The first decision was to procure sturdy, adjustable-height work tables.  However, none could be found on the market when this case study occurred in 1987.  Happily, once again with creative thinking, an off-the-shelf product — originally intended for another purpose — was modified for use, rather than constructing a suitable table from scratch.

The item purchased was a standard industrial die-cart — designed originally to lift heavy dies into presses — that had many of the features needed, particularly height-adjustment and a sturdy base.  It was modified in several ways.  A one-quarter inch sheet of plastic was attached to the top surface to provide more of an appearance of a work table and to protect tools and parts from the steel.  Brackets were mounted to the sides of the table to hold tools, fixtures and a task light.

Used as a work station, these carts could readily be raised and lowered to adjust for individual height.  Furthermore, the die cart had several additional features which unintentionally came into play:

• The base of the cart served well as a foot rest, whether sitting or standing. 

• The dimensions of the top work surface was small, only about three feet wide and two feet deep — quite sufficient for the task at hand.  The unintended benefit was that once all employees were equipped with these tables and the old, larger tables discarded, considerable floor space was gained.  A previously congested area became rather roomy.

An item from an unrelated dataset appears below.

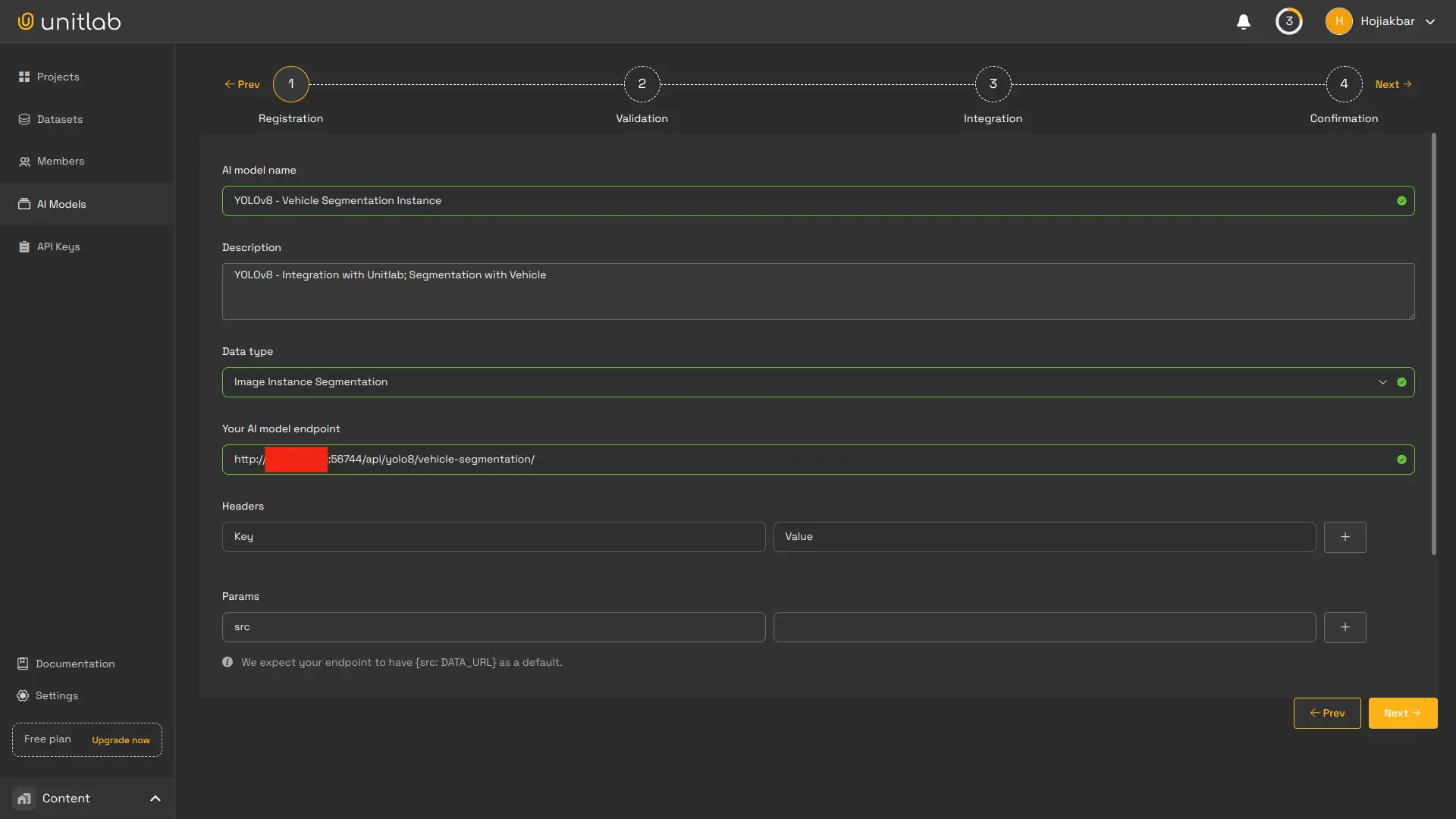Open the credits counter circle
Viewport: 1456px width, 819px height.
tap(1288, 21)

• The die carts came with wheels, since they needed to be moved about in their original application.  These new work stations were thus mobile and could be used as the basis of a modular, flexible manufacturing system.  The engineers created several work cell areas using pedestals attached to the floor and equipped with electric outlets and pressurized air couplings.  Employees then wheeled their workstations to the appropriate cell, hooked up and worked as a unit on a particular part.  As production required, they shifted quickly from one cell to another.

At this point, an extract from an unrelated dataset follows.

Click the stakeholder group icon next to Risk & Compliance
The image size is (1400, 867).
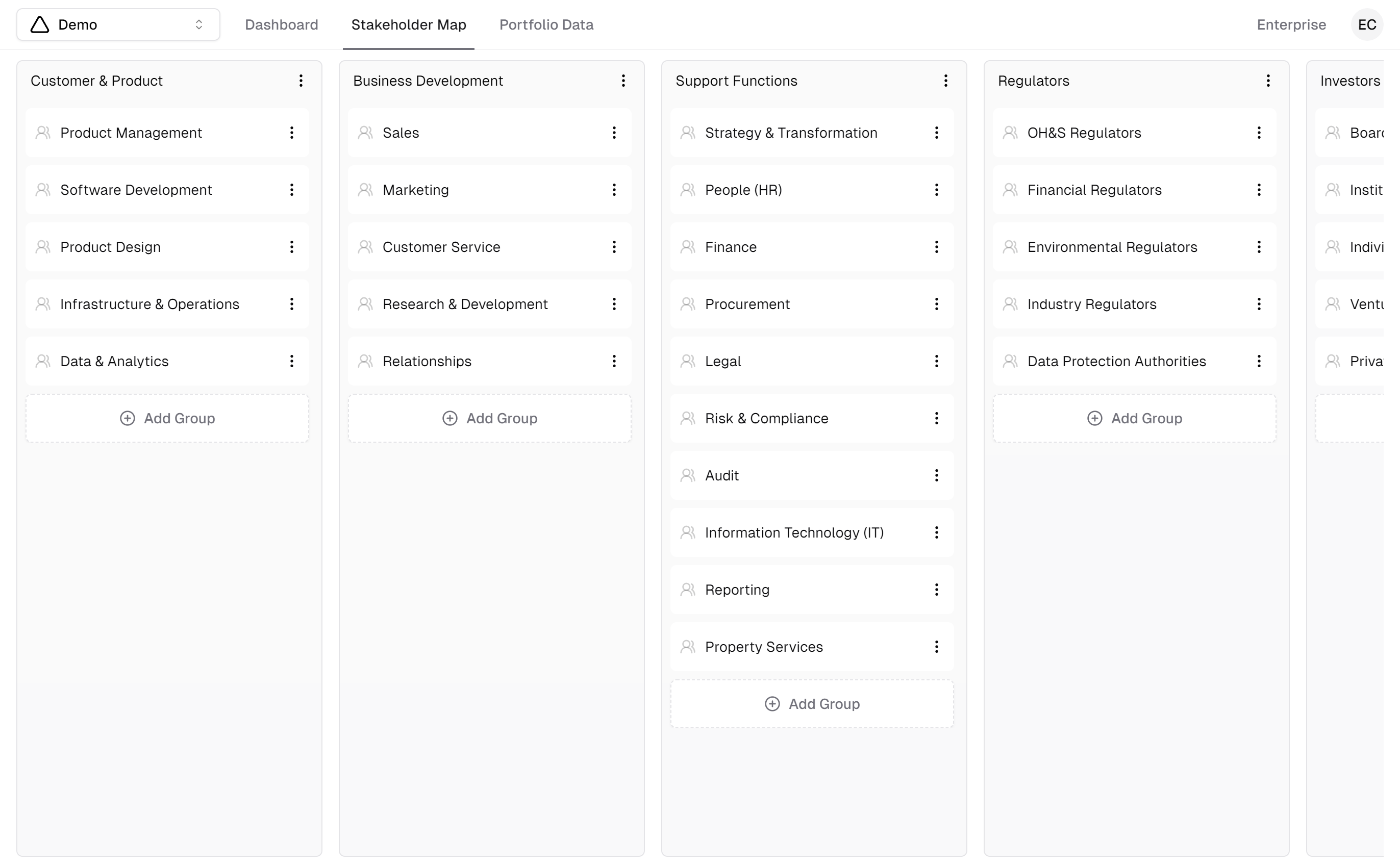click(x=688, y=418)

• These individual workstations could be personalized for each employee to promote an individual’s own identity.

• Finally, the work stations were designed for standing height, and tall stools provided to permit employees to sit or stand as they chose.  The stools themselves adjustable and had other ergonomic features.  Anti-fatigue mats provided for when standing.

Lesson 14.    Once each employee is provided with an individual workbench, then individual adjustment becomes feasible.

Lesson 15.    There were unanticipated other benefits.  Many tasks do not require the space allotted to them.  Workbenches and desks are often designed to be large for no reason other than status, and they merely serve to collect clutter.

Overall Results

Injuries dropped dramatically for the whole facility and workers' compensation costs were cut by 90%.

Overall costs of the project totaled about $20,000 for new and modified equipment.  Savings from workers' comp reductions were about $100,000, a 500% return-on-investment in one year.

Postscript

After a time, the engineers in this facility began thinking about deburring in a way in which they had not previously.  Subsequently, they found ways to improve machining capabilities to reduce the burrs and thus eliminated much of the need for deburring altogether.